The CCP is well aware of the immense social tensions that exist as a result of the huge disparities between rich and poor that have arisen from its restoration of capitalism. It is also conscious that the legacy of the 1949 Chinese Revolution remains strong among broad layers of the population, who think that collective social interests should prevail over the private profit interests of the super-wealthy few.

Economics is also a powerful factor in the campaign to pressure China into reopening. The disruption of global supply chains has been a growing feature in the global business media, which has pushed for Southeast Asian countries, such as Vietnam, Malaysia and Singapore, to end their public health restrictions so as to facilitate supplies of everything from semi-conductor chips to palm oil.

Not surprisingly, the Wall Street Journal and Bloomberg News have voiced the same demands in relation to China—the world’s second largest economy and largest manufacturer. Alicia García-Herrero, chief economist for Asia-Pacific at French bank Natixis, told the Journal: “The fact that China is at the center of most global value chains and with such draconian zero case policies, does have a bearing on the dysfunctional global supply chains.”

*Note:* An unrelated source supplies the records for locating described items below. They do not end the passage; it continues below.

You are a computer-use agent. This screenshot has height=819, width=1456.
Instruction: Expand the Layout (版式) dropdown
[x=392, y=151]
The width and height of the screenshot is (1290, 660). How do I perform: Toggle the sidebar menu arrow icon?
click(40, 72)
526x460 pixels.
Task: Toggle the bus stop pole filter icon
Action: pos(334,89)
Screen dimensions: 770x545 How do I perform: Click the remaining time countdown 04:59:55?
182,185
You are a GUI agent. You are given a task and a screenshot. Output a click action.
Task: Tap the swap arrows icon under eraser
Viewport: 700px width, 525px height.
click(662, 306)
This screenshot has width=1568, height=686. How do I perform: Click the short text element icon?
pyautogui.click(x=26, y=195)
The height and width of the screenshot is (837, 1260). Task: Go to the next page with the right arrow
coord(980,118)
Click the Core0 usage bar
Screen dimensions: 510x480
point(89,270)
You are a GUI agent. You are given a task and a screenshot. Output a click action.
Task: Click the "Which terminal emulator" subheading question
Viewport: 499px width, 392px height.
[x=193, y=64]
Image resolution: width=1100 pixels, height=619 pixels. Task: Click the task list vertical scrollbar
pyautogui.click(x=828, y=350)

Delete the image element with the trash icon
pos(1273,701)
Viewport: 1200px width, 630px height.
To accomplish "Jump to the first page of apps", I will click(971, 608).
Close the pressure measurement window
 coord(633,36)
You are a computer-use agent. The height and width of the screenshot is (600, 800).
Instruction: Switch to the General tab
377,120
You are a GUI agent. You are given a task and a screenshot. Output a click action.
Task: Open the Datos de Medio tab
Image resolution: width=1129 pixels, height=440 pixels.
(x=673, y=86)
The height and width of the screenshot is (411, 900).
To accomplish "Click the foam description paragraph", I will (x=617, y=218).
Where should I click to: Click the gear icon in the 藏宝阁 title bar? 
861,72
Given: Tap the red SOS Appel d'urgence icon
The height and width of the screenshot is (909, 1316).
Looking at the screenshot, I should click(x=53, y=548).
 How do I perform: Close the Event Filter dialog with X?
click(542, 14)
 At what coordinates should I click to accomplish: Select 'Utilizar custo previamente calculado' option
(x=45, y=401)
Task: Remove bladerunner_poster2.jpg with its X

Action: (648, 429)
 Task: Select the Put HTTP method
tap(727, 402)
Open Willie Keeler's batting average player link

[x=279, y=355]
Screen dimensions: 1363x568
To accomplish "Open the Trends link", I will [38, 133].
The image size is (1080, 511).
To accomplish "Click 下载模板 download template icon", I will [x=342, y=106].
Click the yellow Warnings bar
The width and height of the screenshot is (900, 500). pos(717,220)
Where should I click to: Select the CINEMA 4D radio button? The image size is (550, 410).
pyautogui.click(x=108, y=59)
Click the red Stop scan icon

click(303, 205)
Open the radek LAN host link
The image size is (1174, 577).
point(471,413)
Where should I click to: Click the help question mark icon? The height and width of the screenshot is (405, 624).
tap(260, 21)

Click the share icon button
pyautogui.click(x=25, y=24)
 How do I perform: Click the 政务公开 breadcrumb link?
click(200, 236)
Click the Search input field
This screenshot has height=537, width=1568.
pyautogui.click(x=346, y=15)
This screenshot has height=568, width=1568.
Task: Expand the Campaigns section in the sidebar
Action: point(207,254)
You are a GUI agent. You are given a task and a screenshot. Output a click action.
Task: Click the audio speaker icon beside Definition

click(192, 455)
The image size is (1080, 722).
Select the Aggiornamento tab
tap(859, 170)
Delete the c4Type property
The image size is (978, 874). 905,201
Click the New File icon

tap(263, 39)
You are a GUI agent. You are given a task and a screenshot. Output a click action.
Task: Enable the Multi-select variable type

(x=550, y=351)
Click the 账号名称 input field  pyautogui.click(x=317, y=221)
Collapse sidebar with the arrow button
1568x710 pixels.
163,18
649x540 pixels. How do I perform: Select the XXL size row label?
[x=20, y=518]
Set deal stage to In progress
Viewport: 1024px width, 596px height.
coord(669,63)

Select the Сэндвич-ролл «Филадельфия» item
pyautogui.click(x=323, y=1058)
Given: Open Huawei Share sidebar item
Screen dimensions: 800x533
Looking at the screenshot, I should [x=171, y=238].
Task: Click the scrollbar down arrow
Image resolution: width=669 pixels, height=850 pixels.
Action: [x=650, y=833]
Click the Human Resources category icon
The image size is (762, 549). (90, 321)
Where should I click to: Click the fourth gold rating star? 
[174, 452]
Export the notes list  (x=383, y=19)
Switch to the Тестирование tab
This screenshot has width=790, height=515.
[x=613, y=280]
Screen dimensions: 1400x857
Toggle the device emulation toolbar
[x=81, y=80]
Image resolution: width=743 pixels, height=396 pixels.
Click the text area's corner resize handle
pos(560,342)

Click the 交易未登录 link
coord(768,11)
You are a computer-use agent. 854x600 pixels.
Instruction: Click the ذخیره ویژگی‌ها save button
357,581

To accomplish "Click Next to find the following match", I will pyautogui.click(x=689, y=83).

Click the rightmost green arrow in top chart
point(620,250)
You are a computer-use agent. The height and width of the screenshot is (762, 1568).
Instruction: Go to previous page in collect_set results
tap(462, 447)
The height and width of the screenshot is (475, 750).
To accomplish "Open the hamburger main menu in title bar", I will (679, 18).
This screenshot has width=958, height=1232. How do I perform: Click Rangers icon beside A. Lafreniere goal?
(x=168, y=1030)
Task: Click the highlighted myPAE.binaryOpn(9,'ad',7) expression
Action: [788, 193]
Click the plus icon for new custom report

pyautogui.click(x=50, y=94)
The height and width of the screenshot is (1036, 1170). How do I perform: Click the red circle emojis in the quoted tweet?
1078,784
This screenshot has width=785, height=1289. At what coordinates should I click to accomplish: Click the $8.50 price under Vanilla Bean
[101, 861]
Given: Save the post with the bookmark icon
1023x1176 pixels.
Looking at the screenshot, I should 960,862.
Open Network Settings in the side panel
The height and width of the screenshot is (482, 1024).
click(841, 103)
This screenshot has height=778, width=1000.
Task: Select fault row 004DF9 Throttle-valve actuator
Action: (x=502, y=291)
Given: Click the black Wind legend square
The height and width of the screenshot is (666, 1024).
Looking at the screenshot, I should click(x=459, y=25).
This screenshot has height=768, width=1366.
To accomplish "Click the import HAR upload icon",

For the working class, China demonstrates that the policy of elimination is both possible and absolutely necessary. Continuous sporadic outbreaks of COVID-19 in China make clear that elimination is only possible on a global scale. The social force that is capable of carrying that out is the unified struggle of workers—in China, the US and around the world—on the basis of the abolition of capitalism and the implementation of socialist policies.

The scientific basis for the policy of elimination and the need for the working class to fight for it was elaborated at the October 24 webinar with scientists and workers entitled, “How to End the Pandemic” held by the WSWS and the International Workers Alliance of Rank-and-File Committees.